Per dominum G. de Cortona, Chalop.


1 Jeanne de Lusignan, fille d'Hugues XII, comte de la Marche et d'Angoulême, avait épousé en premières noces Pierre de Joinville, seigneur de Vaucouleurs. Elle était alors remariée à Bernard d'Albret, vicomte de Tartas. Du premier lit naquirent trois filles : Jeanne, mariée à Roger de Mortemer, comte de la Marche en Angleterre ; Mahaut et Béatrix, religieuses ; et du second, deux autres filles : Marthe d'Albret, vicomtesse de Tartas, morte sans postérité, et Isabelle, femme de Bernard VI, comte d'Armagnac. Les châtellenies de Couhé et de Peyrat avaient, en effet, été promises par Philippe le Bel à Jeanne de Lusignan, en échange des droits de cette dame à la succession de Guy, dernier comte de la Marche, son frère, par la transaction, en date du 18 janvier 1310, rappelée ici (orig. Arch. nat. J. 407, n° 15). Ces terres, ainsi que celles de Saint-Hilaire et de Pontarion, devaient revenir au roi par suite de la renonciation qu'il avait obtenue des héritiers de Guy de Lusignan, seigneur de Couhé, et de sa sœur Isabelle, veuve de Maurice II de Belleville (J. 407, nos 11 et 12 ; JJ. 40, nos 94, 128 et 166), et elles devinrent en effet, après la mort de ceux-ci, la propriété de la veuve de Pierre de Joinville.

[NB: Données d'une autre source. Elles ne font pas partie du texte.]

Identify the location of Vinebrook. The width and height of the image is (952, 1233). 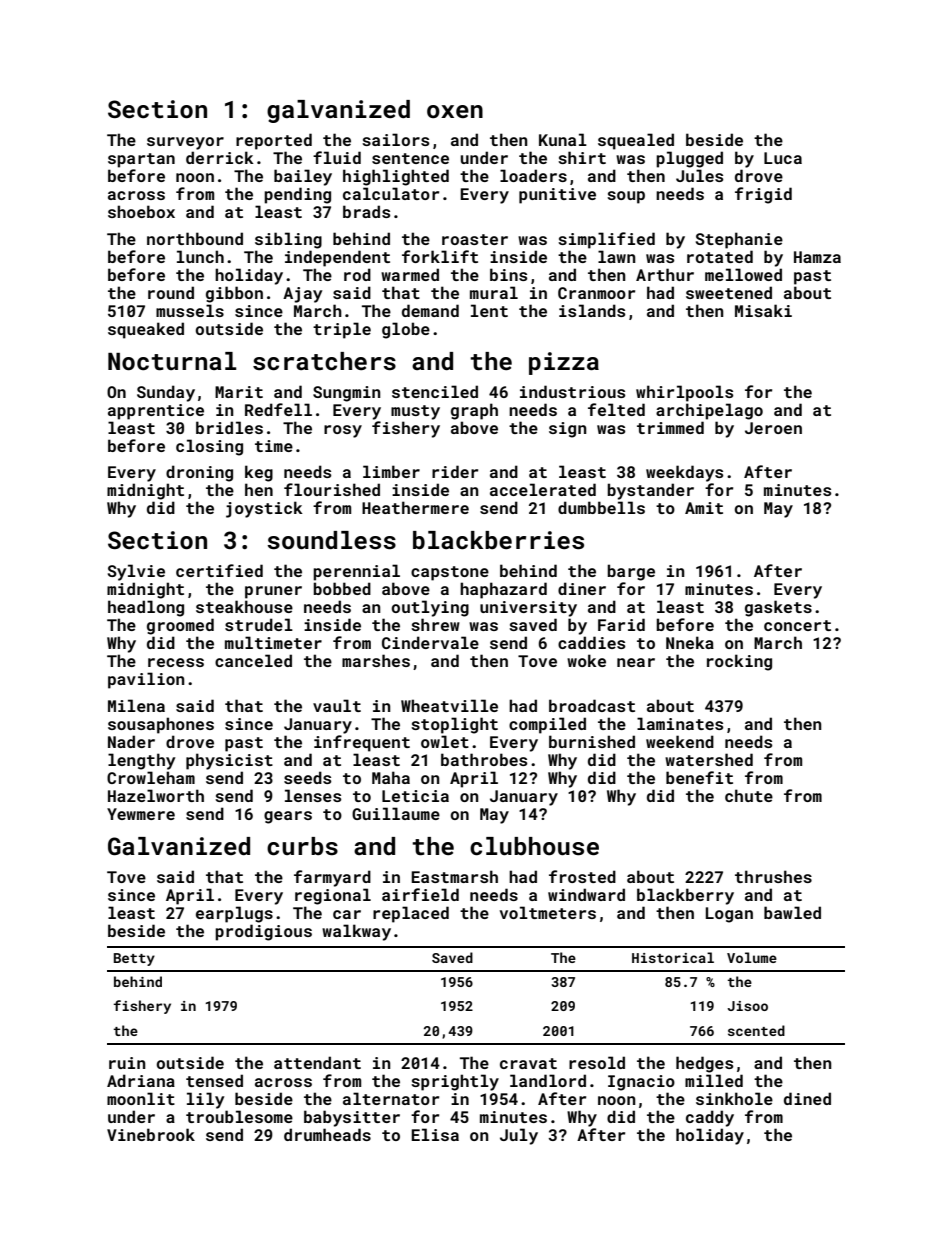
(151, 1134).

Lors du partage de la succession de Jeanne de Lusignan entre ses cinq filles, Couhé fut attribué à l'aînée, Jeanne, femme de Roger de Mortemer, et demeura dans cette famille pendant trois générations au moins. Geoffroy de Mortemer, fils de Roger, figure comme seigneur de Couhé dans différents procès qu'il eut à soutenir au Parlement de Paris, 9 mars 1329, 19 avril et 24 juillet 1342, 20 mai 1349 et 10 juillet 1350 (Arch. nat. reg. X2a 3, fol. 97 v°, 98 ; X1a 9, fol. 399 et s. ; X1a 11, fol. 261 ; X1a 12, fol. 397 v°). Il avait épousé Jeanne de Lezay. Leur fils Jean fut également seigneur de Couhé. Suivant Thibaudeau, la famille de Mortemer se fondit dans celle de Saint-Georges, par le mariage d'Anne de Mortemer avec Guichard de Saint-Georges, seigneur de Vérac. (Mém. ms. de la maison de Vérac, cité dans l'Abrégé de l'Hist. du Poitou, t. VI, p. 99, note.)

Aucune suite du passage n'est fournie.